Practical, Theoretical Implications and Future Directions
The empirical evidence presented demonstrates that English-centric supervised post-training is detrimental to both English and non-English performance. Increased language diversity yields pronounced improvements, especially for low-resource settings, and can allow strong zero-shot transfer for high-resource and English evaluation targets. These findings undermine the universality of the “curse of multilinguality” in the post-training stage for models with sufficient capacity.
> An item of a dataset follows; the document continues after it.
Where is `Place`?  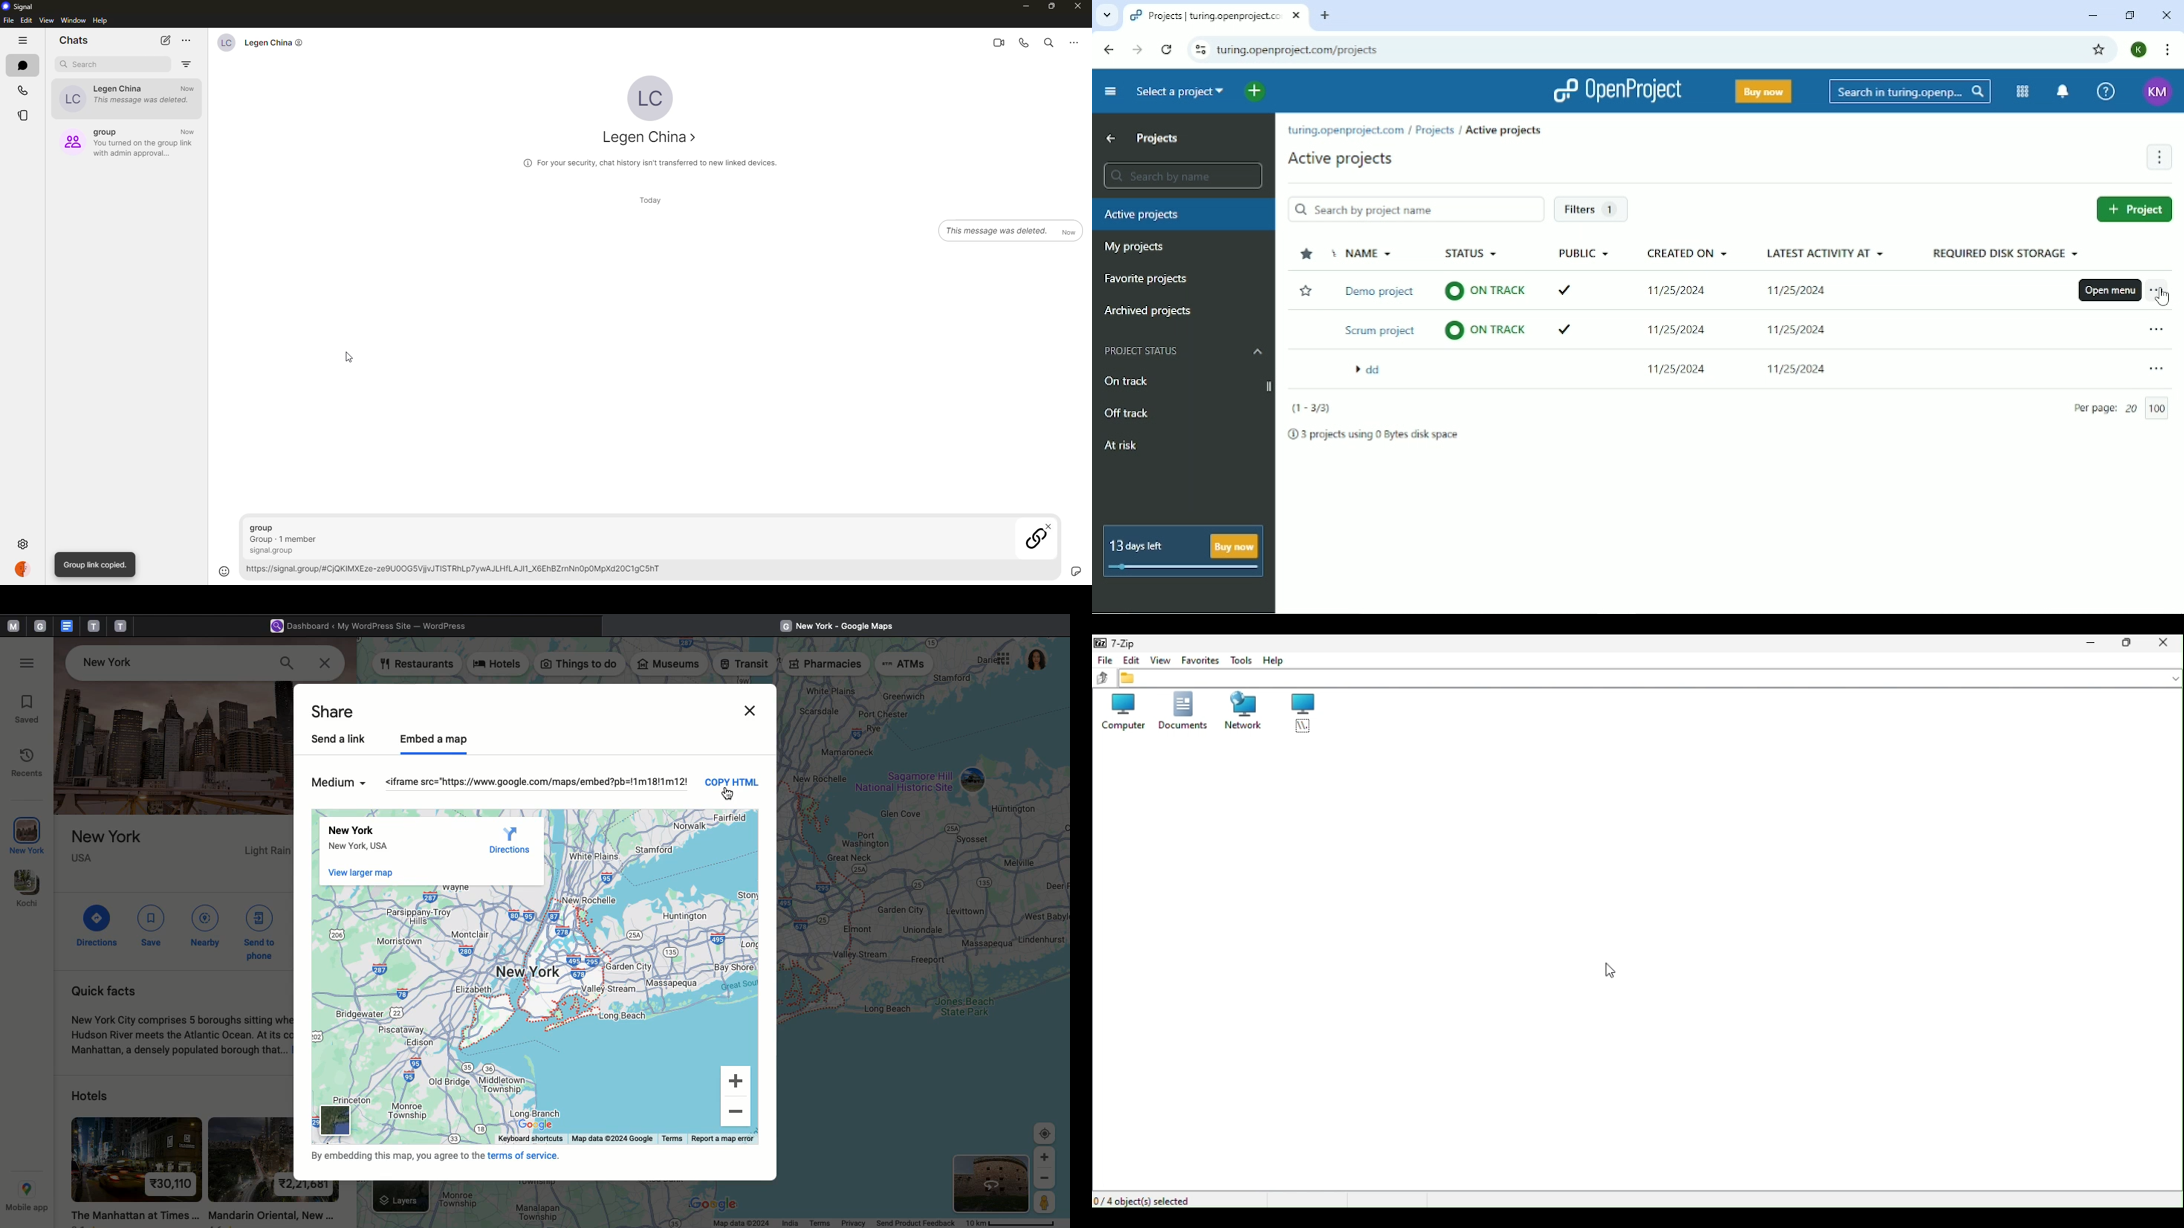 Place is located at coordinates (180, 858).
Practically, these results mandate reevaluation of best practices for LLM post-training in global deployment scenarios. For equitable and robust cross-lingual performance, even minimal inclusion of additional languages is warranted, and broader linguistic diversity should be actively pursued. The findings also suggest that multilingual benchmarks and evaluations should involve both direct-inclusion and zero-shot paradigms to capture transfer ceilings.
Theoretically, these results call for new scaling laws and curriculum strategies that account for the joint effects of language typology, data diversity, and structured versus generative task types. As model scale increases beyond 8B parameters (the largest used here), it remains an open question to what extent these benefits plateau or further amplify, and whether similar effects arise for more naturalistic and low-resource data.
Conclusion
This comprehensive study offers a detailed, quantitative analysis of supervised multilingual post-training in LLMs, employing controlled mixtures, parallel data, and two disparate tasks. Key findings include consistent multilingual gains without performance degradation for high-resource languages, robust benefits to English itself, and strong zero-shot transfer under high diversity. Direct inclusion remains crucial for typologically distant, low-resource languages. The work challenges prevailing assumptions about negative interference from multilinguality, providing actionable insight for the design of equitable, high-performing multilingual LLMs and guidance for future methodological advances (2604.13286).